» **Supplied text**:
NOTE: If the RxD input is low when the receiver is enabled and
remains low for at least 9/16 of a bit time a valid start bit will be
seen and data (probably random) will be clocked into the
RECEIVER FIFO

The RxFIFO consists of a first-in-first-out (FIFO) with a capacity of
eight characters. Data is loaded from the receive shift register into
the top-most empty position of the FIFO. The RxRDY bit in the
status register (SR) is set whenever one or more characters are
available to be read; a FFULL status bit is set if all eight stack
positions are filled with data. The number of filled positions is
encoded into a 3-bit value. This value is sent to the interrupt bidding
logic where it is used to generate an interrupt. A read of the RxFIFO,
outputs the data at the top of the FIFO. After the read cycle, the data
FIFO and its associated status bits are ‘popped’ thus emptying a
FIFO position for new data.
NOTE: The number of filled positions in the RxFIFO is coded
as actual number filled positions. Seven filled will be coded as
7. Eight filled positions will be coded as 7 and the RxFIFO full
status bit will be set.

» **What is required**: Repeat word for word the part of the receiver FIFO text that begins with "The RxFIFO consists" and ends with "for new data.". The data that comes next has no connection to the text.

» **Dataset excerpt**:
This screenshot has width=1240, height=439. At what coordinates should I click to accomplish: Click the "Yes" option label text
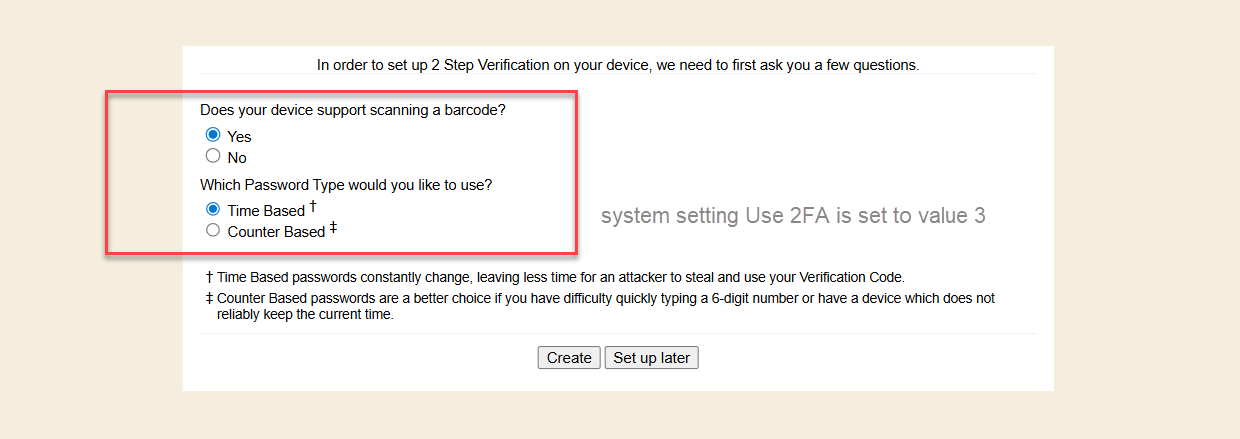(x=239, y=137)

» **Response below**:
The RxFIFO consists of a first-in-first-out (FIFO) with a capacity of
eight characters. Data is loaded from the receive shift register into
the top-most empty position of the FIFO. The RxRDY bit in the
status register (SR) is set whenever one or more characters are
available to be read; a FFULL status bit is set if all eight stack
positions are filled with data. The number of filled positions is
encoded into a 3-bit value. This value is sent to the interrupt bidding
logic where it is used to generate an interrupt. A read of the RxFIFO,
outputs the data at the top of the FIFO. After the read cycle, the data
FIFO and its associated status bits are ‘popped’ thus emptying a
FIFO position for new data.